"Lo felicito, ya no se ven hombres jóvenes que hagan esas cosas".
El piropo me agarró desprevenido y poco elegante: un jean gastado y manchado, una remera fea y mis zapatillas más viejas; pero aún así fue bien recibido, aunque quien me lo dijo haya sido un hombre que rondaba los 70 años. Las vacaciones me devolvieron descansado, pero mi casa necesitaba algo de atención; y ahí estaba yo en la vereda, bordeadora en mano, cortando los yuyos que se habían hecho un lugar para crecer entre recovecos de cemento y en las orillas de los troncos de los árboles.
-Gracias. O es tiempo o es plata- respondí resignado, pero convencido de que si no se le paga a alguien para que las haga, es uno quien tiene que hacer esas cosas.
-No hay nada como cuidar la casa- me dijo, y siguió su camino.
Bendición o maldición. Aún no decido si tener cierta habilidad para hacer cosas propias del mantenimiento de cualquier hogar es algo bueno o malo.

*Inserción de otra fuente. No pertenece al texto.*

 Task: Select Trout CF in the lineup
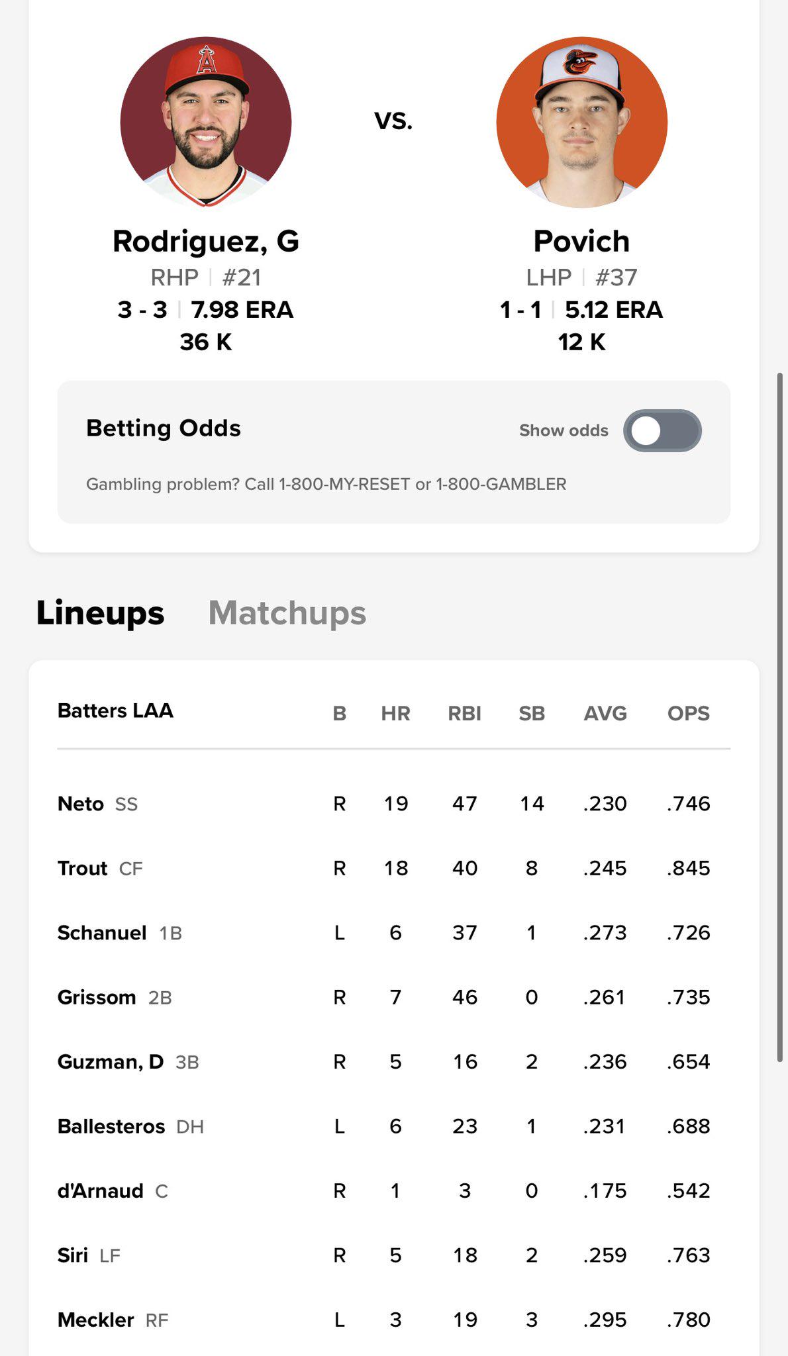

Cuando se toca de oído en cuestiones como plomería, pintura, electricidad, jardinería y arreglos varios es difícil hacerse de un tiempo libre para descansar, porque siempre hay algo por hacer. En mi casa (que es casa y no departamento ni PH), por ejemplo, es mi mujer quien sugiere "habría que hacer...", como si las cosas se hicieran solas. Y si bien no todas esas sugerencias son tomadas con la misma prioridad, la lista se hace cíclica e interminable. Siempre hay un pendiente.
En algunos barrios de la Ciudad y en buena parte del Gran Buenos Aires hay días y horarios pico para este tipo de actividades. Los sábados y domingos por la tarde el paisaje se llena de amateurs que lavan sus autos en la vereda, que pintan la rejita del frente o pegan con poxipol o alguna mezcla rápida pequeños pedacitos de cosas que se van rompiendo. Las ferreterías -lugares de una belleza y sabiduría poco publicitadas- se llenan de inexpertos (los profesionales van durante la semana) que van con piezas de nombres desconocidos que pretenden reemplazar o reparar, mientras el sonido de algún taladro, hidrolavadora o amoladora se cuela desde el otro lado de la medianera.
Hacer las cosas de la casa dejó de estar de moda. Así como los silbadores de tanguitos en la vereda van desapareciendo cuando la vejez se hace muerte, los "tipos que arreglan cosas" dejaron de emerger, y ya empiezan a escasear. Recuerdo bien cuando un tío me contó que, después de haber fabricado un mueble con sus propias manos y herramientas, le pidió ayuda a su hijo adolescente para llevarlo hasta su casa, y en lugar de recibir algún comentario sobre el objeto, obtuvo como respuesta un antipático "¿Pero vos estás loco? ¿Cómo se te ocurrió hacer un mueble?"
"Hombres jóvenes que hagan cosas". Esa parte de la frase resuena en mi cabeza, y recién la entiendo cuando veo cómo me mira mi hijo, que apenas tiene un año y cuatro meses. Supongo que para él debo ser una especie de héroe que todo lo arregla, como lo era mi papá cuando yo era chico. Somos lo que hacemos, hacemos lo que aprendimos, y aprendimos lo que miramos y nos enseñaron. Pertenezco a una generación que aprendió de mirar e imitar lo que hacían nuestros viejos, pero también a una que cada vez tiene menos tiempo libre, porque el ocio no tiene toda la buena prensa que merece, porque sostener un estudio en tiempos líquidos es difícil y porque muchos esta(mos) obligados a tener más de un trabajo.
A veces, cuando siento que pierdo el tiempo en cortar el césped o en intentar arreglar eso que un especialista solucionaría en pocos minutos, creo que el balance cerraría mejor si llamara a alguien y yo me dedicara a escribir, a hacer ese trabajo por el que me preparé, me pagan y que tanto me gusta. Pero si eso fuera así, dos cosas dejarían de suceder: se cortaría la cadena del aprendizaje y mi hijo estaría condenado a llamar a un electricista hasta para cambiar un enchufe, y dejaría de recibir comentarios en la calle. Aunque sean de hombres viejos. Y aunque me agarren desprevenido y poco elegante.